Leonie Swann (born 1975) is a pseudonymous German crime writer.

==Life==
Swann grew up near Munich, Germany. She studied philosophy, communications, and psychology at LMU Munich and the Munich School of Philosophy. She now resides near Cambridge, England.

== Career ==
Her first novel, Glennkill (published as Three Bags Full in English), sold over 100,000 copies in the first six months after publication. It has been translated to twenty-six languages.

After the success of her first novel, she paused studying for a PhD in English Literature in Berlin to write full-time.

Her second novel, Garou, a sequel to Glennkill, is not a detective novel but a thriller. The English translation of the novel, titled Big Bad Wool, was released in May 2025.

== Bibliography ==

- Three Bags Full: A Sheep Detective Story (Glennkill: Ein Schafskrimi). Goldmann, Transworld Publishers, Doubleday, Random House, 2005
- Big Bad Wool. Allison & Busby, 2025. (Garou. Ein Schaf-Thriller. Goldmann, 2010)
- Dunkelsprung: Vielleicht kein Märchen. Goldmann, 2014
- Gray. Goldmann, 2017
- The Sunset Years of Agnes Sharp (Mord in Sunset Hall). Goldmann, 2020. Soho Press, 2023.
- Miss Sharp macht Urlaub. Goldmann, 2022
- Agnes Sharp and the Trip of a Lifetime.
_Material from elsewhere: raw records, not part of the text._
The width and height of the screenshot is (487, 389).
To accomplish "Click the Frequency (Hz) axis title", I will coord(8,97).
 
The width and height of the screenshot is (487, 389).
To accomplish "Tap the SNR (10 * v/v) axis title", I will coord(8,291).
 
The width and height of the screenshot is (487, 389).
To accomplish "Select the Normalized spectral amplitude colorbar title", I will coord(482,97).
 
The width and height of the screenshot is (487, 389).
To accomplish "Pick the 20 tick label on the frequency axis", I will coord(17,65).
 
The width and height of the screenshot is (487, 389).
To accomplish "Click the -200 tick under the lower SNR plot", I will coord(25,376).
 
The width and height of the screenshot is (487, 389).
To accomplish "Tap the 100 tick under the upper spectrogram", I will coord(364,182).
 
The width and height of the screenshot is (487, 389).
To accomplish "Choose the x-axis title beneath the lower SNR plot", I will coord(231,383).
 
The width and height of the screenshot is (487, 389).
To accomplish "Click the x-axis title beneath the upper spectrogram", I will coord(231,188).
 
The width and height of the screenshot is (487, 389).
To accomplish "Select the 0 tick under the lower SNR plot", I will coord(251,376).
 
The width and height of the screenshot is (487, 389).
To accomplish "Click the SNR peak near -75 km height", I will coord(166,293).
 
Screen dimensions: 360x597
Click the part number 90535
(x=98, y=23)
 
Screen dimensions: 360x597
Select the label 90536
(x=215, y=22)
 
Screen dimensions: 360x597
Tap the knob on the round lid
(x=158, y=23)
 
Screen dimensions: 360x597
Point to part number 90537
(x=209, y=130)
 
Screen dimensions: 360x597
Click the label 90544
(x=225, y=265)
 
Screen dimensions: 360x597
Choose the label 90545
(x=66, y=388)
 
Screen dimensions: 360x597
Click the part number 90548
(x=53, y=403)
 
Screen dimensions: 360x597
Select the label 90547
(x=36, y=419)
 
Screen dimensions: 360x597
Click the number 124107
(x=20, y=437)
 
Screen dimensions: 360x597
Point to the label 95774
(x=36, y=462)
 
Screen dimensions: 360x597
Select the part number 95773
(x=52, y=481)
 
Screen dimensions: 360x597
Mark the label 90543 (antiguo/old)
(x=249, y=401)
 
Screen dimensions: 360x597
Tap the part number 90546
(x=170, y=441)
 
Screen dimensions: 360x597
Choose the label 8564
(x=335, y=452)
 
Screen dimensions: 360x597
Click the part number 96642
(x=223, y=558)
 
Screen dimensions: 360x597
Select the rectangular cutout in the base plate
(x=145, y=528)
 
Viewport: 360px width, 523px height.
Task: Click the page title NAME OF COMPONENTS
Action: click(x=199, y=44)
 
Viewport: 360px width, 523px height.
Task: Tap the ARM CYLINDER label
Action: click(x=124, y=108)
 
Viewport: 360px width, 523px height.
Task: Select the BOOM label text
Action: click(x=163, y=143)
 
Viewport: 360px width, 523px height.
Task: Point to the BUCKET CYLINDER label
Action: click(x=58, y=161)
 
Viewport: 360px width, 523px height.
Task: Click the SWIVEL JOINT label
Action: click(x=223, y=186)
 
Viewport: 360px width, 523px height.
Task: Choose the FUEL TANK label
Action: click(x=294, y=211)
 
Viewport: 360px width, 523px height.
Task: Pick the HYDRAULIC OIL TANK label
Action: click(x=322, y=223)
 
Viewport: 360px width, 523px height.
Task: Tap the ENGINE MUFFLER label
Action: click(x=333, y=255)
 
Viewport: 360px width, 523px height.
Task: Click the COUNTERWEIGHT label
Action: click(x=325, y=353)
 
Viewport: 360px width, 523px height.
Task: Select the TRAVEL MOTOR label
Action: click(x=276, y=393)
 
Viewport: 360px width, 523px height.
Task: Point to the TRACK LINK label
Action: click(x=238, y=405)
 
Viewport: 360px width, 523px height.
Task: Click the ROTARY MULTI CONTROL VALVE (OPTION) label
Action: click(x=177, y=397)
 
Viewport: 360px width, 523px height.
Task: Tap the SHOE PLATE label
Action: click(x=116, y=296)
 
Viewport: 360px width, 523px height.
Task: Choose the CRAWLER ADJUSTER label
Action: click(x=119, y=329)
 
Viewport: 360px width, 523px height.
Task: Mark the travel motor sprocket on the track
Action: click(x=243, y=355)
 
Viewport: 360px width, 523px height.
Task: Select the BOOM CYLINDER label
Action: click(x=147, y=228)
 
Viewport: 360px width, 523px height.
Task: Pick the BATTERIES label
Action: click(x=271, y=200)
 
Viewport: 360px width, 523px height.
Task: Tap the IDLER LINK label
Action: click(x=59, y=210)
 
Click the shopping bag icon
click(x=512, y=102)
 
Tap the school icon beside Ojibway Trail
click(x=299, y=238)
Soho Press, 2024.
- Widdersehen: Ein Schafskrimi. DUMONT Buchverlag, 2026.

== Awards ==
- 2006 - German Friedrich Glauser crime writing prize, "debut" category.
- 2006 - The Glennkill Cover came first in the Bloody Cover 2006 Awards.
- 2007 - German Buchliebling for the CD.

== Works ==
- Three Bags Full, Doubleday 2006, ISBN 0-385-60994-9
- Garou. Ein Schaf-Thriller, Goldmann, Munich 2010, ISBN 978-3-442-31224-5. (Original German edition). Translated as Big Bad Wool by Amy Bojang (2025).
- Dunkelsprung: Vielleicht kein Märchen, Goldmann, Munich 2014, ISBN 3-442-31387-2. (Original German edition, English translation not yet available)
- Gray, Goldmann, Munich 2017, ISBN 978-3-442-31443-0. (Original German edition, English translation not yet available)
- Mord in Sunset Hall, Goldmann, Munich 2020, ISBN 978-3-442-31556-7. (Original German edition). Translated as The Sunset Years of Agnes Sharp by Amy Bojang (2023).

== Adaptations ==

The Sheep Detectives, Amazon MGM Studios 2026, is an adaptation of Three Bags Full.